Start of EXTRACT TO READ

3D-printable nitric oxide-releasing absorbable stents

Abstract

The main scientific and innovation challenge of this project is the development of totally absorbable intracoronary nitric oxide (NO)-releasing stents, composed polyesters, and polymeric blends involving poly(lactic acid) and poly(caprolactone). The materials to be developed will associate the property of complete bioabsorption of the stent, with localized release of NO, which, in turn, may exert antithrombotic, antiproliferative and pro-endothelial actions. The project involves the development of methodologies for the synthesis of photocrosslinkable polyesters, the formation of polyester blends, the manufacture of intracoronary stents by 3D printing and electrospinning, the evaluation and modulation of the mechanical properties, hydrolytic degradation and NO release of the stents, as well as their bio and hemocompatibility. The same photocrosslinkable resins may also be used for the coating of metallic stents in a parallel approach. Stents obtained by 3D printing and electrospinning will be manually mounted on angioplasty balloons. The morphology of the stents will be characterized by SEM before and after expansion to evaluate the preservation of the mesh structure. The wettability of the polyester surfaces before and after NO release will be evaluated by contact angle measurements. Mechanical tests will be performed using a texturometer. As goals, it is intended to obtain stents that possess sufficient flexibility for expansion and arterial implantation and sufficient radial strength to sustain the artery wall after expansion on the balloon. Hydrolytic degradation tests of the stents will be carried out under accelerated conditions by gravimetric monitoring. The evolution of the surface morphology during degradation will be evaluated by SEM and EDS. The kinetics of NO release from the stents will be characterized by chemiluminescence using a NO analyzer. It is expected to obtain both fully polymeric NO-releasing stents and coated NO-releasing stents capable of being expanded in balloon catheter for deployment. The project will involve collaboration with Prof. Andrei Sposito of the Faculty of Medical Sciences at UNICAMP. The electrospinning technology will be explored to manufacture porous stents in collaboration with Dr. Ana Millas at the 3D Biotechnology Solutions - 3DBS company in Campinas, SP.

End of EXTRACT TO READ
Start of MATERIAL PROVIDED

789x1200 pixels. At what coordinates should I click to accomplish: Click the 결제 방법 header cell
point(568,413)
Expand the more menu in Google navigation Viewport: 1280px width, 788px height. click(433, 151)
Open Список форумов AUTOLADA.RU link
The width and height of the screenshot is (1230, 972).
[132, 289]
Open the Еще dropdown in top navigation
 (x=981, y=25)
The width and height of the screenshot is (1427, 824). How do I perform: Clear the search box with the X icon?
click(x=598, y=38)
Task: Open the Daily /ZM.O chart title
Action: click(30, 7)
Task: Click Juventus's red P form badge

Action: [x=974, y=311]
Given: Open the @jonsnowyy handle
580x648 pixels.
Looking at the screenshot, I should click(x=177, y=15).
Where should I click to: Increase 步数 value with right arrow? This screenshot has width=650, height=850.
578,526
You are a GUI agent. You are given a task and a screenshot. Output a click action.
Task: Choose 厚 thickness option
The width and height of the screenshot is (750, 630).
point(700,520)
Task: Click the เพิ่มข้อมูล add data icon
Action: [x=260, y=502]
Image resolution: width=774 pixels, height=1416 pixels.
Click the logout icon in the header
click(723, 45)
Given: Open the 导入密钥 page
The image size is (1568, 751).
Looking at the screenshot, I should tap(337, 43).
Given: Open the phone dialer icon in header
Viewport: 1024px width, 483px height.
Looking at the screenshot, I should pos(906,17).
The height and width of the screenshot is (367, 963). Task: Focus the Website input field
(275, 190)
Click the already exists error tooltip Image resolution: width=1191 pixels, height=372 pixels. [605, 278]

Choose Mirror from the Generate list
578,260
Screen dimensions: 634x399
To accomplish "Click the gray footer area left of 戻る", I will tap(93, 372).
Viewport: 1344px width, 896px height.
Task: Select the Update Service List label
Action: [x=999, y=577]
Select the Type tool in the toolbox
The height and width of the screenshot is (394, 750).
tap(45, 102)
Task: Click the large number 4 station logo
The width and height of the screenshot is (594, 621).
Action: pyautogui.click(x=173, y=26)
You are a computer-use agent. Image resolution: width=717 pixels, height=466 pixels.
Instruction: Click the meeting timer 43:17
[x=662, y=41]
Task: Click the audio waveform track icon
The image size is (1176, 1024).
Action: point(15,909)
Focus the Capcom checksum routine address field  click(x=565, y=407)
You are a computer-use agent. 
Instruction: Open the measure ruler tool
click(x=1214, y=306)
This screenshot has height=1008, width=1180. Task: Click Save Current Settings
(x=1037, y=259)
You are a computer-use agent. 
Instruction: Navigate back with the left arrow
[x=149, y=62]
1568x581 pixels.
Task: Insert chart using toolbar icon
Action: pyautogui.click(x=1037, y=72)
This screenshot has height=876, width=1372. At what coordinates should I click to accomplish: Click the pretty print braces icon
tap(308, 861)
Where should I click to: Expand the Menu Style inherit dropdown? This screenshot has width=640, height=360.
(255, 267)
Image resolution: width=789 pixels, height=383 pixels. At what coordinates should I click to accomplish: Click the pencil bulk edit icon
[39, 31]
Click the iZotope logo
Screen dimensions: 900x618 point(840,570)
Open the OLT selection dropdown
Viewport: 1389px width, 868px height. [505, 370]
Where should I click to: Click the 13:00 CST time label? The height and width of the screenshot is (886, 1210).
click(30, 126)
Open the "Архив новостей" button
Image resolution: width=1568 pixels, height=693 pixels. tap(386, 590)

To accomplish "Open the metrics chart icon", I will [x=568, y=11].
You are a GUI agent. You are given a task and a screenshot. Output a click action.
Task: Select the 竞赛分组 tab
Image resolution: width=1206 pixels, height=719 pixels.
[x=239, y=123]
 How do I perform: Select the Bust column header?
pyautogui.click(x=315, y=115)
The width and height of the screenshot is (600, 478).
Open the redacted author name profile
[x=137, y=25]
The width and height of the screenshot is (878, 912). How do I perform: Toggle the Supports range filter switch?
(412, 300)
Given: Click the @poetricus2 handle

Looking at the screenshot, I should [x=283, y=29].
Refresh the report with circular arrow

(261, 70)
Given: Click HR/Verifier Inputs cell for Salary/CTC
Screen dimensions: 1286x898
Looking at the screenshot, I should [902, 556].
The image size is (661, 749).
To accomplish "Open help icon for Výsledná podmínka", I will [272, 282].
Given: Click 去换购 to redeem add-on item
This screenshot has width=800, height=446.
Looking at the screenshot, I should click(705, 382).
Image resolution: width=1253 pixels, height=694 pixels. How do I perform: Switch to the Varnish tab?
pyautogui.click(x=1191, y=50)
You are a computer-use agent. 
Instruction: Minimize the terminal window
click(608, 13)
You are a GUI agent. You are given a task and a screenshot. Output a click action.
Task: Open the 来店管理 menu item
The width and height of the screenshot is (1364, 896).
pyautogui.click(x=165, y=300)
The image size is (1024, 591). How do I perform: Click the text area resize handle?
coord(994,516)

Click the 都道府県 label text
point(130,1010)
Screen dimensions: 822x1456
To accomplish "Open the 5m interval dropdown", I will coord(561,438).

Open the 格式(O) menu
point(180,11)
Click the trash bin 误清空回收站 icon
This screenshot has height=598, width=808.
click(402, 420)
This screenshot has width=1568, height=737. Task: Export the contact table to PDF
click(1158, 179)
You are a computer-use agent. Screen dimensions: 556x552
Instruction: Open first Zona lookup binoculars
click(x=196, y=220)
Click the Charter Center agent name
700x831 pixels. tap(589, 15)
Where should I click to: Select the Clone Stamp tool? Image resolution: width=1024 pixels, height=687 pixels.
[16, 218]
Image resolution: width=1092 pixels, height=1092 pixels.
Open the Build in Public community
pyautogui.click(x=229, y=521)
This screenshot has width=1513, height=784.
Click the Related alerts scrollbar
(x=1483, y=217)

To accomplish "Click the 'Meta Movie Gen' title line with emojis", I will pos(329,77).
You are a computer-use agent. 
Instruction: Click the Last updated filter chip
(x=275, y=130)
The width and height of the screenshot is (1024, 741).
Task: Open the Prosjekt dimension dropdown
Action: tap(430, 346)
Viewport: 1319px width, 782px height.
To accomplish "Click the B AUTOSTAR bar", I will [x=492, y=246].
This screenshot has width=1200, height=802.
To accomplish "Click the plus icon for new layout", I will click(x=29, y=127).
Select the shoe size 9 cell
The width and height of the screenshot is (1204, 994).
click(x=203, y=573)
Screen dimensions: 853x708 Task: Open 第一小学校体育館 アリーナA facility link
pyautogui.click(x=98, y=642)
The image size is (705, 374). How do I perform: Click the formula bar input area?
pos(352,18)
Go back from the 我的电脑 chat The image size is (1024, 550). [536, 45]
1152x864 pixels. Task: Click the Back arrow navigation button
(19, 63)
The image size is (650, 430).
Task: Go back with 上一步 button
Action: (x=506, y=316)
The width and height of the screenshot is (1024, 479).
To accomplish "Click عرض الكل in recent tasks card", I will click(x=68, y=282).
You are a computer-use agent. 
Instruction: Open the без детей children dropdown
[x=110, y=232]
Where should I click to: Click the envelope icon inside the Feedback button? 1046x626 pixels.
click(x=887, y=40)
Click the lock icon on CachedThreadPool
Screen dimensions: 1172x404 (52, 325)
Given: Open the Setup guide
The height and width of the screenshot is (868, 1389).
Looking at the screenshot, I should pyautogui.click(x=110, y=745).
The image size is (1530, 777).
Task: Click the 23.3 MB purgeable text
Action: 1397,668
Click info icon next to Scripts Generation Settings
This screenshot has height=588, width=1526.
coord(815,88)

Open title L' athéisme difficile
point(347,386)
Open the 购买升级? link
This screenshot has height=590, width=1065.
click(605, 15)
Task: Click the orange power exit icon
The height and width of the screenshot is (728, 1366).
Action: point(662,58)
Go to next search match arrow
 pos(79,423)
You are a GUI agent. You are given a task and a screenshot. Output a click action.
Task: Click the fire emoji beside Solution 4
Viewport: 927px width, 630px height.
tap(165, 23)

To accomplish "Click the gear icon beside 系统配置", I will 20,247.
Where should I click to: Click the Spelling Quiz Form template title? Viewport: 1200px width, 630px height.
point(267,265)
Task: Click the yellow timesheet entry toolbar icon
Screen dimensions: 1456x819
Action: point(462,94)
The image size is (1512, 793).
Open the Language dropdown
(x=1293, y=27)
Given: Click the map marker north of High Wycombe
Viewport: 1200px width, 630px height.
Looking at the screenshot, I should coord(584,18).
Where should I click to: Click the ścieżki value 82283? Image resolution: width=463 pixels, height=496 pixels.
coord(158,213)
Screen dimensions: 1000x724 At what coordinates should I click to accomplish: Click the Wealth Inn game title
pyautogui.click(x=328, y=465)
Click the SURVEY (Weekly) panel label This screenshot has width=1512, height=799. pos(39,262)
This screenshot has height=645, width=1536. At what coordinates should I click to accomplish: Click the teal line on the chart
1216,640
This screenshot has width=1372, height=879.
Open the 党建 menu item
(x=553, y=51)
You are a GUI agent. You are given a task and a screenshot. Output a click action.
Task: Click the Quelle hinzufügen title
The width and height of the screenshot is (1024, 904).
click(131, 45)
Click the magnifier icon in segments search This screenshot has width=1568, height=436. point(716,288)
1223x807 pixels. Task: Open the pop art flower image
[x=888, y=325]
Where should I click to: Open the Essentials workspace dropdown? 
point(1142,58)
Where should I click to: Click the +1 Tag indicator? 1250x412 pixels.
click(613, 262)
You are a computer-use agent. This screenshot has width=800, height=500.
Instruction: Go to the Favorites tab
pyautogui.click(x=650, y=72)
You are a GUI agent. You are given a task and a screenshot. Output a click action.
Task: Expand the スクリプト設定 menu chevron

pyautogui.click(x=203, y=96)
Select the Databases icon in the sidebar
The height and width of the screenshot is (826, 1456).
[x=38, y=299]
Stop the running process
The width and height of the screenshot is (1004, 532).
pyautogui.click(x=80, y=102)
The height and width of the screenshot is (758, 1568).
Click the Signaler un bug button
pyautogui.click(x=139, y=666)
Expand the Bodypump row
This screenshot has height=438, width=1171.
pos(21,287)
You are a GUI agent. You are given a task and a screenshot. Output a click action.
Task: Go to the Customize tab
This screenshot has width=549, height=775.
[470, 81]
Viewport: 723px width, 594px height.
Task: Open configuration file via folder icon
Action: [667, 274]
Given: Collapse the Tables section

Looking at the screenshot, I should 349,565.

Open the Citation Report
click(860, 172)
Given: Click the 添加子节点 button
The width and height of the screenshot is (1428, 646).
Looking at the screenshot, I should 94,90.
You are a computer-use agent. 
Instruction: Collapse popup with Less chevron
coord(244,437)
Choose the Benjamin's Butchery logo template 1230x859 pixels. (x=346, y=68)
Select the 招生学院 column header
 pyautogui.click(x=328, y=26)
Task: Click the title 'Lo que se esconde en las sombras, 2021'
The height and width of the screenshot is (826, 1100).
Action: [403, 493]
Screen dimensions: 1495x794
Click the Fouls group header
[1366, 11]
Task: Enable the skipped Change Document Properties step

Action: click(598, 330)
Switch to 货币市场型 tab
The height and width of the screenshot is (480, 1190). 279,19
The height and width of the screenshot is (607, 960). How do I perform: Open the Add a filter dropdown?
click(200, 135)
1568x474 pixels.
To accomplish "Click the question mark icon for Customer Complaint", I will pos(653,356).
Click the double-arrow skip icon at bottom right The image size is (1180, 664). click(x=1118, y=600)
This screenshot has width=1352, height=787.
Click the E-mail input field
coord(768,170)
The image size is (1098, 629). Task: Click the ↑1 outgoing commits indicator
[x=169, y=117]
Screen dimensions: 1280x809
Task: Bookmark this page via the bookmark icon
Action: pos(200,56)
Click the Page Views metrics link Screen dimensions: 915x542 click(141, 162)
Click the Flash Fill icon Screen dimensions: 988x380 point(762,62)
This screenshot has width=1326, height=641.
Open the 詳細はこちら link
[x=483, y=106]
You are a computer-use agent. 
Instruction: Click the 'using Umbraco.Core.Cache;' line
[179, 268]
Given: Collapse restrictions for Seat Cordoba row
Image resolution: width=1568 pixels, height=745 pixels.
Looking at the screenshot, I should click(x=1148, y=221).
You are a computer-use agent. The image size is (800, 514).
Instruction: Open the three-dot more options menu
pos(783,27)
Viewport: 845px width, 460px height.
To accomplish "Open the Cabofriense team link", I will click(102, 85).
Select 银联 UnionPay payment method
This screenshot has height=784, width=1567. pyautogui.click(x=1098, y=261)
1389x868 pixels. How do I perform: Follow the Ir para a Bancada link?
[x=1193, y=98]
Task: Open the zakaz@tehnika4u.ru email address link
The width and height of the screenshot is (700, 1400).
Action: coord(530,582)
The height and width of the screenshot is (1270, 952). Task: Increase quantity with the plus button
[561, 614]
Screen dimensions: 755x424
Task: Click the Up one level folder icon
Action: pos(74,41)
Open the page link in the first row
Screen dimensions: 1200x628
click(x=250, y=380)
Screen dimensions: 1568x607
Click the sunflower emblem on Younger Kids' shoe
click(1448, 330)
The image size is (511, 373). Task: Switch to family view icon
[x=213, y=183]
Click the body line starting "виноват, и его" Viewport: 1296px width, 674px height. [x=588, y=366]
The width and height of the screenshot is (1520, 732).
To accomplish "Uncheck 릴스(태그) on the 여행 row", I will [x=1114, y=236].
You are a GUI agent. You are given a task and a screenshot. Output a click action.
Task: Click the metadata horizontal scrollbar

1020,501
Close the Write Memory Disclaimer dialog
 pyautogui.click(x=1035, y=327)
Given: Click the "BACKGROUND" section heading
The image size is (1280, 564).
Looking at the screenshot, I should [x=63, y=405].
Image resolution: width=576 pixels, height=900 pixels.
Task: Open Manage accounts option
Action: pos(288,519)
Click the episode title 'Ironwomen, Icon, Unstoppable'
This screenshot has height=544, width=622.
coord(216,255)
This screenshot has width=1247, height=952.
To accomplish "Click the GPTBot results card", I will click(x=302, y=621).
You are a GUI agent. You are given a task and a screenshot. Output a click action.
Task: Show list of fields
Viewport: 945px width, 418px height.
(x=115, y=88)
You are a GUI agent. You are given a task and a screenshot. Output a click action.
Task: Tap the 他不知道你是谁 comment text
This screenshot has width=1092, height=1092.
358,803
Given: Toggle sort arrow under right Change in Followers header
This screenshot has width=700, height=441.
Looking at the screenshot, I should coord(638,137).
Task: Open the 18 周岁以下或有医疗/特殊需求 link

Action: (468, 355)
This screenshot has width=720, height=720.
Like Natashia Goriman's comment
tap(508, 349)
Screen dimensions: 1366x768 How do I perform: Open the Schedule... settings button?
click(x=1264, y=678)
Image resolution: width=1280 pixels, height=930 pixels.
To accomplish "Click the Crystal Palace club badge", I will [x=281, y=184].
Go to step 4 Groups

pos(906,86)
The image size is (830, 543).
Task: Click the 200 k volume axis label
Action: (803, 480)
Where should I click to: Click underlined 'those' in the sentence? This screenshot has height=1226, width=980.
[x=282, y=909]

End of MATERIAL PROVIDED

TASK BRIEF — According to the abstract on nitric oxide-releasing stents, what instrument will be used to perform the mechanical tests?

TASK SOLUTION — A texturometer.